PROBLEMS TO SOLVE>
**A.** Set down, word for word, the part of the passage on abortion laws and medical records that opens with the words "But to enforce" and closes with "of those questions.".
**B.** In the passage on abortion laws and medical records, how many members of Congress wrote to HHS Secretary Xavier Becerra demanding that he withdraw the proposed rule?
**C.** Write what comes next in the passage on abortion laws and medical records, picking up after its last sentence.
QUOTED PASSAGE START
So for instance, consider the ability of a woman from an abortion-ban state to travel to another state to get a legal abortion, or her ability to receive legal abortion drugs through the mail. The news has been filled with proposed or actual laws which would attempt to restrict travel to receive abortions in other states, charge those who travel or criminalize those who might facilitate such travel or facilitate the legal shipment of prescribed abortion drugs through the mail. Of course, local police agencies might simply take it upon themselves to pull records to see who had unexplained disruptions to their menstrual cycles.

Your local sheriff might just want to know.

And so does JD Vance, it turns out.

But to enforce these laws or know when there’s something to enforce you really need access to medical records. You need to know and be able to prove when a woman was pregnant and then, before the end of normal gestation, stopped being pregnant. So if you live in Texas and you’re pregnant, can you go to your OB-GYN or will that be held against you if you’re found to have ceased being pregnant after a visit to Kansas? Does your OB have to report you to law enforcement if they believe there’s a real and present risk that you’ll go out of state to get an abortion or seek a prescription from an out of state doctor for mifepristone? And what about contraception, which some states are now also making moves to limit? Or how about IVF? This was the context of the HHS rule which was proposed in spring of 2023 and came into effect this spring. It applies to all of those questions.

Now when this rule was first proposed back in 2023, a group of 28 members of Congress wrote to HHS Secretary Xavier Becerra demanding he withdraw the proposed rule “immediately.” (I was reminded of this letter when I saw this write up this morning.) They argued that the proposed rule “unlawfully thwarts the enforcement of compassionate laws” and “creates special protections for abortion that limit cooperation with law enforcement, undermine the ability to report abuse, restrict the provision of public health information … erase the humanity of unborn children” and “interfere with valid state laws protecting life.”
QUOTED PASSAGE END
RECORDS SUPPLIED START
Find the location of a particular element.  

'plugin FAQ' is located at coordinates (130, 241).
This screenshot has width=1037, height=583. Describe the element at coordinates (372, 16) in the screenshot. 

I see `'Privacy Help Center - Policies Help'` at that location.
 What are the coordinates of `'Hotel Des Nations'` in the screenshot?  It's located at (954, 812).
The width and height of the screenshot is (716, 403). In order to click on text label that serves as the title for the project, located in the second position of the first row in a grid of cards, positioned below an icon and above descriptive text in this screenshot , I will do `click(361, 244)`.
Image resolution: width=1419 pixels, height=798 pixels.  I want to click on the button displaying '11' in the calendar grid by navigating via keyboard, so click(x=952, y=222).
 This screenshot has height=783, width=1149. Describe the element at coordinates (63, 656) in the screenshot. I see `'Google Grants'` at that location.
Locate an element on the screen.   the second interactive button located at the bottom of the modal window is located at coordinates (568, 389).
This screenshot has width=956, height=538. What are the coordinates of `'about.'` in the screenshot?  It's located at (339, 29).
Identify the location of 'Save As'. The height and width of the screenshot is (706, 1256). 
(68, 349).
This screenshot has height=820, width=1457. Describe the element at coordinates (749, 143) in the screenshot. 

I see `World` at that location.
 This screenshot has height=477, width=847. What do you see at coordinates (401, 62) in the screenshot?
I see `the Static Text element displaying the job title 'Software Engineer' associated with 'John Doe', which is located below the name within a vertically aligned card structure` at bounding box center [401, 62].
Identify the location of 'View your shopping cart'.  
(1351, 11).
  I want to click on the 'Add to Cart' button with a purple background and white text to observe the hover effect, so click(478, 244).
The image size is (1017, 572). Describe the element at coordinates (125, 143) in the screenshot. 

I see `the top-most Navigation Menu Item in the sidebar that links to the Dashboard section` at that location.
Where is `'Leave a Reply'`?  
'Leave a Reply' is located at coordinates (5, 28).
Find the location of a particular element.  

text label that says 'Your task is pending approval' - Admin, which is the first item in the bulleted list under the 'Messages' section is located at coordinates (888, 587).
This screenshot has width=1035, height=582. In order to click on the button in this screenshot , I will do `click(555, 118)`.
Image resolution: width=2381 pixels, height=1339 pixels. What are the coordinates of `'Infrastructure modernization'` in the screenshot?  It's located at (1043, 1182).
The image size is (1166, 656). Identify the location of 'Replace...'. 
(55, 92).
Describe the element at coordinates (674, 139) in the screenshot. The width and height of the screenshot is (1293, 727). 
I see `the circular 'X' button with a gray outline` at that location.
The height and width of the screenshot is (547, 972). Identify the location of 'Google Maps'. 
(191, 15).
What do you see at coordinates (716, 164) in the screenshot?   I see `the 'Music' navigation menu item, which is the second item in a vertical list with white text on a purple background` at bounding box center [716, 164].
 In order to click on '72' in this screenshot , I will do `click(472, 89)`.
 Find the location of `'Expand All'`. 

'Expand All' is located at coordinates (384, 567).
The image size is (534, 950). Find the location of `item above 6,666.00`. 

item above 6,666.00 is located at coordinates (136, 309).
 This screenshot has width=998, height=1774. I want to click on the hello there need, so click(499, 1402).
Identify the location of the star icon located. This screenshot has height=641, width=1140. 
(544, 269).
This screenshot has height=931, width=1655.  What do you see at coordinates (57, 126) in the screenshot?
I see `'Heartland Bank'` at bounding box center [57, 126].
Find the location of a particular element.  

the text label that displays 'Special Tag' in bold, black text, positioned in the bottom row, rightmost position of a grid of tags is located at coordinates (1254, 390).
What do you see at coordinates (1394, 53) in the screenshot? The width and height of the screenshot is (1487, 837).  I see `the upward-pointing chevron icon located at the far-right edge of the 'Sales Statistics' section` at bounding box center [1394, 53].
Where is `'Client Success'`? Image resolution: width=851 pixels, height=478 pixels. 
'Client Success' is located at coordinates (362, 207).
RECORDS SUPPLIED END
ANSWERS PER TASK>
**A.**
But to enforce these laws or know when there’s something to enforce you really need access to medical records. You need to know and be able to prove when a woman was pregnant and then, before the end of normal gestation, stopped being pregnant. So if you live in Texas and you’re pregnant, can you go to your OB-GYN or will that be held against you if you’re found to have ceased being pregnant after a visit to Kansas? Does your OB have to report you to law enforcement if they believe there’s a real and present risk that you’ll go out of state to get an abortion or seek a prescription from an out of state doctor for mifepristone? And what about contraception, which some states are now also making moves to limit? Or how about IVF? This was the context of the HHS rule which was proposed in spring of 2023 and came into effect this spring. It applies to all of those questions.

**B.** 28

**C.**
Now, I said 28 members of Congress. That’s not very many. You’ll remember there are 535 of them, of which 100 are senators. Vance was one of only eight Republican senators willing to go this hard for menstrual surveillance by state law enforcement agencies. The other 20 signatories are members of the House and a quick review of the names shows they are mostly hardcore Freedom Caucus types.

But think about it: even in the House GOP caucus, they could only get 20 people to sign this thing. That’s how extreme it is. But JD Vance signed.

This aspect of the post-Dobbs world is often treated as hyperbole in mainstream news coverage, something that might be theoretically possible but not something that’s actually going to happen. But Vance was one of only eight senators who thought this rule was a bridge too far and endangered “valid state laws protecting life” and would “limit cooperation with law enforcement.” That’s not just a campaign gotcha. He’s for real about this stuff.